### What you are asked to do:
Check each line of the material below for "computer" and copy those where it appears.

┄┄┄┄┄┄

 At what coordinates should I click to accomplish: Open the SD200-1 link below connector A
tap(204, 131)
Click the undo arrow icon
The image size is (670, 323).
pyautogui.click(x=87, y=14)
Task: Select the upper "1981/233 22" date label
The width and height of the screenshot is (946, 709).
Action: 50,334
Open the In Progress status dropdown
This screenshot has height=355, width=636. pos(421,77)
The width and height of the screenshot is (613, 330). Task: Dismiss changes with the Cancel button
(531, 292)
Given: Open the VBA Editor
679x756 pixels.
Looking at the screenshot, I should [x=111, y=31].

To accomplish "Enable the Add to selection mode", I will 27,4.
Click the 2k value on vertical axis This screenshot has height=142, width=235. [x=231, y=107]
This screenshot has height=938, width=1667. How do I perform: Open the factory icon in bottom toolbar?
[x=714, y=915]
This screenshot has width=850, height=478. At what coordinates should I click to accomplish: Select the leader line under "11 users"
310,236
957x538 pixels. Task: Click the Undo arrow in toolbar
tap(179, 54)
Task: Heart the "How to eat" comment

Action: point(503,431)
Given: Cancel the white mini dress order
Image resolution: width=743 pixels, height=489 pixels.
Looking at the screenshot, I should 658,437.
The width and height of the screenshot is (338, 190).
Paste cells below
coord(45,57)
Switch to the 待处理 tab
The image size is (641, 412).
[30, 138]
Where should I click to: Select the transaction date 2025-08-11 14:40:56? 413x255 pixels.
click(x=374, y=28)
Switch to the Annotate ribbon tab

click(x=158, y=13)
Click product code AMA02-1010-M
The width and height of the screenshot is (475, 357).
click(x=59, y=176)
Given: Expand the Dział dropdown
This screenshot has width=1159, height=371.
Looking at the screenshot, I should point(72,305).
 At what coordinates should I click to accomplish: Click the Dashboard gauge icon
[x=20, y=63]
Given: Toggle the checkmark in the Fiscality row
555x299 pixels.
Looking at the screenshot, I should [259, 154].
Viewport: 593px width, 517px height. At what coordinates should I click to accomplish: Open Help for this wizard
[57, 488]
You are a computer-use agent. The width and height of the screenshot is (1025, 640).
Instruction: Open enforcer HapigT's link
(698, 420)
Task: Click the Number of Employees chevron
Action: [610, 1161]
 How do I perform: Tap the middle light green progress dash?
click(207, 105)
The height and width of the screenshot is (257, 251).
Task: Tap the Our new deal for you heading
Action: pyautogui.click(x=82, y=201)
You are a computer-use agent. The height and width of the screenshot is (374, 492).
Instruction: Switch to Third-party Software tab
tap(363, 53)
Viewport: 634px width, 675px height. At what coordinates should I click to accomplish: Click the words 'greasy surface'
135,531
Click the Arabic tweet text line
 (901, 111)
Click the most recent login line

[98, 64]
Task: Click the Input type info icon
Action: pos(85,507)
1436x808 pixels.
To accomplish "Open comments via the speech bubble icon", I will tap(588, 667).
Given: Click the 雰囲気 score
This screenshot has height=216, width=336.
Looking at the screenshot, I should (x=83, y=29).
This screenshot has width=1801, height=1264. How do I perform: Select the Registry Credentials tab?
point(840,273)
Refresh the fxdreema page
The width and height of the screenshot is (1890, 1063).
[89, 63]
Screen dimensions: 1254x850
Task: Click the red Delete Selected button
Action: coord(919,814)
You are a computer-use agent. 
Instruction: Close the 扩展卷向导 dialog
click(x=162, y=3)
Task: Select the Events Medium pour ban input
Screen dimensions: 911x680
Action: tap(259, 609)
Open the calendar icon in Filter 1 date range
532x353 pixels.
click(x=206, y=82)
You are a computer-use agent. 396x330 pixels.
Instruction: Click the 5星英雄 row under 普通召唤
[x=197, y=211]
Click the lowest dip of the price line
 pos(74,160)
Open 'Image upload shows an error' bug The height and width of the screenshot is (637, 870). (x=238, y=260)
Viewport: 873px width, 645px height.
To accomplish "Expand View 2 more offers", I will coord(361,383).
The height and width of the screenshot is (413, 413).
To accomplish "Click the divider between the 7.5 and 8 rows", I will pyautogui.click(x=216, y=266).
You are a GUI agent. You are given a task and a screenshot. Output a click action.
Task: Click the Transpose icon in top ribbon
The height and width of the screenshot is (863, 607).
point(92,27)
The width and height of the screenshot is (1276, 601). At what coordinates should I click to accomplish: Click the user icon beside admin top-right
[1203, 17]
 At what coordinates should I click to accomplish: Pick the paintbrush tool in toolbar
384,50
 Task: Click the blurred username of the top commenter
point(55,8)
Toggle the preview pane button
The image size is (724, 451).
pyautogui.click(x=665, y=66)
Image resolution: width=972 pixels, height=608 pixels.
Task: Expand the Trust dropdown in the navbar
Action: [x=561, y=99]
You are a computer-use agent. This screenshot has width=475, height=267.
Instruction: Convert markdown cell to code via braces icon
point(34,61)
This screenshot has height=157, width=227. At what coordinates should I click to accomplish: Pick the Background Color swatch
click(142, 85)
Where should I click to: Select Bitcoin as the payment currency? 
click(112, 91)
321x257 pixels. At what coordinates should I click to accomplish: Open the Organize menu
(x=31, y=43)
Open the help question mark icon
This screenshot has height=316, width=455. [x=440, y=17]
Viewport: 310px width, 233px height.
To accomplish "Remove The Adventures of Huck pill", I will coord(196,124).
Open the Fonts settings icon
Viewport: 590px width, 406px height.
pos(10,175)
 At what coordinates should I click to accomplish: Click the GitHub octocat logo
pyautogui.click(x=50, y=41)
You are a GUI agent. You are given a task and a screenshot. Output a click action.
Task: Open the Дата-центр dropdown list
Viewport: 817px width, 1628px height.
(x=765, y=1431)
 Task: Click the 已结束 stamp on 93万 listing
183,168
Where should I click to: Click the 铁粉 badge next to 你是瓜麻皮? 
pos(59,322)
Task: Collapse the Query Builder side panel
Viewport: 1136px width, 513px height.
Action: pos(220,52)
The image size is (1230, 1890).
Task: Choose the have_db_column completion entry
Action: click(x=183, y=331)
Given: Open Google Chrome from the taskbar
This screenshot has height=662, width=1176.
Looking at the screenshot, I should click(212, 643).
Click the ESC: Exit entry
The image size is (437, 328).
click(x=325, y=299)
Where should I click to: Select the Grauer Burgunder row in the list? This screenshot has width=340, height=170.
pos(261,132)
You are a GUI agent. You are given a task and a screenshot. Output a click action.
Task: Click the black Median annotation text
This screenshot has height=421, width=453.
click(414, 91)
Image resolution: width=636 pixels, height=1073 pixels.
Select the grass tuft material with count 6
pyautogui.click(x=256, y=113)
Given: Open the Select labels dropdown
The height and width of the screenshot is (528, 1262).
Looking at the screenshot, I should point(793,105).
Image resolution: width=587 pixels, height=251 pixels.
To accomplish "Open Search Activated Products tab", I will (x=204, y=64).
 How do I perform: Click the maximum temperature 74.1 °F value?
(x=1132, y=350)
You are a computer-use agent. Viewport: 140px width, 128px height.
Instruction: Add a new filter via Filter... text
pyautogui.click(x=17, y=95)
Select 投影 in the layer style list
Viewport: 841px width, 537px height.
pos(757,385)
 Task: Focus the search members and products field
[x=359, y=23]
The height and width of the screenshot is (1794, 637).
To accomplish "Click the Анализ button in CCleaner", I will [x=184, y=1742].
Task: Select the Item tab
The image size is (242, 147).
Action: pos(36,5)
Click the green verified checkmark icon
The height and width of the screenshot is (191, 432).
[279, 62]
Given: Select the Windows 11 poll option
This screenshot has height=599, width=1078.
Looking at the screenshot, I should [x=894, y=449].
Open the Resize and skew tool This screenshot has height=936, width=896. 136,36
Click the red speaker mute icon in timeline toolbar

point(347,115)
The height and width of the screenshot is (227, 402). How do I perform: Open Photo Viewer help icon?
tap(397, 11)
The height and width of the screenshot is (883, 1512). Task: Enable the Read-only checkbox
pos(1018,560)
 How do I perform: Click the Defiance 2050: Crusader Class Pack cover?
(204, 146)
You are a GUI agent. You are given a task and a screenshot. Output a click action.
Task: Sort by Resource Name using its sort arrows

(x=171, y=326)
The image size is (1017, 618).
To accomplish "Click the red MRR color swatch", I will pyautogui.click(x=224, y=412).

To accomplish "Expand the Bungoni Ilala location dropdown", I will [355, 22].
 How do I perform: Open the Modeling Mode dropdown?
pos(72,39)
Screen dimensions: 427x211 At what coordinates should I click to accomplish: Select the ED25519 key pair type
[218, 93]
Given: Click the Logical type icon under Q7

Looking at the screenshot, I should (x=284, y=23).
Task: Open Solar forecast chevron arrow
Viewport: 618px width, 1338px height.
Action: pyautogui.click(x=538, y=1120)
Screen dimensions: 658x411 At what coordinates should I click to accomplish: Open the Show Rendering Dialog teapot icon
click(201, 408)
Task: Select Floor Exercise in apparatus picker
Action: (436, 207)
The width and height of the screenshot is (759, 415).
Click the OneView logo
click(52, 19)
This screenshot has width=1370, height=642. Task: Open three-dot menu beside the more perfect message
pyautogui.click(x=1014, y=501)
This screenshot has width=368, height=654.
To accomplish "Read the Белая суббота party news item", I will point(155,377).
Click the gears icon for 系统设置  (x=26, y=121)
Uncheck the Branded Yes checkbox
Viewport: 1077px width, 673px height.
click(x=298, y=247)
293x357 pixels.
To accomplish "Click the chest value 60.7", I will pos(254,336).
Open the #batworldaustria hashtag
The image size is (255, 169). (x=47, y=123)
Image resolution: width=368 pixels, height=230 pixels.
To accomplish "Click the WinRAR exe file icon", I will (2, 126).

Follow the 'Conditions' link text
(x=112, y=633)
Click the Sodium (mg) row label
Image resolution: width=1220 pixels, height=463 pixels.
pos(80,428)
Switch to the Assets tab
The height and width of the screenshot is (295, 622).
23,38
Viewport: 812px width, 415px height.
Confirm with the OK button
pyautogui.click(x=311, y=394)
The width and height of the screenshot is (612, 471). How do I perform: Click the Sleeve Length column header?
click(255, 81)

┄┄┄┄┄┄

### Result for this task:
You are a computer-use agent. The width and height of the screenshot is (1025, 640).
You are a computer-use agent. The height and width of the screenshot is (374, 492).
You are a computer-use agent. 
You are a computer-use agent. 396x330 pixels.
You are a computer-use agent. This screenshot has width=475, height=267.
You are a computer-use agent. Viewport: 140px width, 128px height.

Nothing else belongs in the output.